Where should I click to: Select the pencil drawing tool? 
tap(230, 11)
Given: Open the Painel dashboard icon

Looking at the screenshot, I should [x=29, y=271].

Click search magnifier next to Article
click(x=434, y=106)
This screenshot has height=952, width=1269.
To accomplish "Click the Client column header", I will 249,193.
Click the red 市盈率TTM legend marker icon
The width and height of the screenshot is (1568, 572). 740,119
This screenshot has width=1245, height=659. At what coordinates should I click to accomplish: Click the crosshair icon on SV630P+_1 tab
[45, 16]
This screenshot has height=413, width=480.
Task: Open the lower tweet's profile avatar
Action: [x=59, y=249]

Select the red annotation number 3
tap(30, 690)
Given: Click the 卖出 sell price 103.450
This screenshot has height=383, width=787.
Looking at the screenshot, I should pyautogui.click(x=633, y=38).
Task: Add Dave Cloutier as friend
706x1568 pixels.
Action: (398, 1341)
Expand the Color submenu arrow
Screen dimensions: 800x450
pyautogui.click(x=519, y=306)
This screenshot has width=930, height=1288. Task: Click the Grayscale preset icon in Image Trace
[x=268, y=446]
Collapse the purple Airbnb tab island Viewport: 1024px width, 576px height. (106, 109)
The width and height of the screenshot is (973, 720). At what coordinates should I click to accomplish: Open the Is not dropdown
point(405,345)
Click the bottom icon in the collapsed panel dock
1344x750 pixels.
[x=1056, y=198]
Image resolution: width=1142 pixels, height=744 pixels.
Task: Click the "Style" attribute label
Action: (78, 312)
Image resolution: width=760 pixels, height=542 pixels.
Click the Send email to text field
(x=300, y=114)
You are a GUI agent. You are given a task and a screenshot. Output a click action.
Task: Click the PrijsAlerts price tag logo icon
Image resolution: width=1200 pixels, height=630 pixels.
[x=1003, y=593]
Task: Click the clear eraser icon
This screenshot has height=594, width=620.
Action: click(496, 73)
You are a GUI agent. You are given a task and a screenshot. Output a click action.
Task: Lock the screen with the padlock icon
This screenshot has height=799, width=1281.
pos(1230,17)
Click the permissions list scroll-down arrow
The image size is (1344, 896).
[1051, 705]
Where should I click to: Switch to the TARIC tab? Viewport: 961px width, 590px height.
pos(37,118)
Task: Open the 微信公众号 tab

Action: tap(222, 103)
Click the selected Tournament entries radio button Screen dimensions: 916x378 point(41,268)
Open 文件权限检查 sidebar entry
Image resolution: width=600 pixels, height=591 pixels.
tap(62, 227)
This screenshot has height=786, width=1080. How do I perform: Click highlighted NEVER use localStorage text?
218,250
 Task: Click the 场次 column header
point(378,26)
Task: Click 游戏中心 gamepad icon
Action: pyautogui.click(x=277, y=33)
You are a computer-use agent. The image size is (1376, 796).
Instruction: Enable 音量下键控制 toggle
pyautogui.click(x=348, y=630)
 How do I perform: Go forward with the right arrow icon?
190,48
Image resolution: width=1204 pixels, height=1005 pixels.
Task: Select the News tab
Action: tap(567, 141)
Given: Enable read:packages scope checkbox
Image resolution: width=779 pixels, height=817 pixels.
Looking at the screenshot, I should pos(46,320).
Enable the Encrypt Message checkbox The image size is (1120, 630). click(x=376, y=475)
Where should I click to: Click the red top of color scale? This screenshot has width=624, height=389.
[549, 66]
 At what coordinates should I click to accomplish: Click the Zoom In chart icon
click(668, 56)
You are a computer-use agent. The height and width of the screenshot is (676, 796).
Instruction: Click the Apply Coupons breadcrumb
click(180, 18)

• _What needs to be done_:
If a line of the data holds the string "computer", list it.

• _Result_:
You are a computer-use agent. The image size is (1376, 796).
You are a computer-use agent. The height and width of the screenshot is (676, 796).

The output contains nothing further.